C’est précisément là que Jésus manifeste sa présence. Il va à la rencontre des disciples « marchant sur la mer ». Pierre dit : « Si c’est toi, Seigneur, ordonne que je vienne à toi sur l’eau ». Pierre sort de la barque et va, en effet, à la rencontre de Jésus ; mais, effrayé par la violence du vent, il commence à sombrer et demande à Jésus de le sauver. Cela arrive, même si Jésus reproche leur peu de foi et leurs doutes.

Pierre est ici le porte-parole et le représentant de cette communauté de disciples qui monte sur la barque (l’Église). L’épisode reflète la fragilité de la foi des disciples, chaque fois qu’ils doivent affronter les forces de l’oppression, de l’égoïsme, de l’injustice, ils commencent à sombrer et à être submergés par la « mer » de la mort, de la frustration, du découragement, de la désillusion… Cependant, Jésus est là pour leur tendre la main et les soutenir.

Enfin, la méfiance des disciples se transforme en foi ferme : « Tu es vraiment le Fils de Dieu ». C’est là que toute l’histoire converge. Cette confession reflète la foi des vrais disciples, qui voient en Jésus le Dieu qui vainc la « mer », le Seigneur de la vie et de l’histoire qui accompagne le chemin des siens, qui leur donne la force de vaincre les forces d’oppression et de mort, qui leur tend la main quand ils sont découragés et effrayés et qui ne les laisse pas sombrer. Jésus est le Bien qui marche au-dessus du mal : le Bien dont nous avons besoin pour dissiper la peur.
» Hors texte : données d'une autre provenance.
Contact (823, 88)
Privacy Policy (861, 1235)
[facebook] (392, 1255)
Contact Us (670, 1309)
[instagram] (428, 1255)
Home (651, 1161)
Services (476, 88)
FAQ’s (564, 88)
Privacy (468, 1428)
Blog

L’Evangile de ce dimanche est une catéchèse pour nous montrer que le cheminement historique des disciples n’est pas un chemin facile, fait au milieu des acclamations des foules et des applaudissements unanimes des hommes. La communauté (la « barque ») des disciples doit se frayer un chemin à travers une mer de difficultés, continuellement battue par l’hostilité des opposants au Royaume et par le refus du monde d’accepter les projets de Jésus. Pour vivre avec cohérence et courage dans la dynamique du Royaume, les disciples doivent être conscients de la présence de Jésus, le Seigneur de la vie et de l’histoire que les forces du mal ne pourront jamais vaincre ni apprivoiser. Rien ni personne ne pourra voler la vie de ceux qui luttent pour établir le Royaume. Jésus, vivant et ressuscité, ne nous laisse jamais vaincre.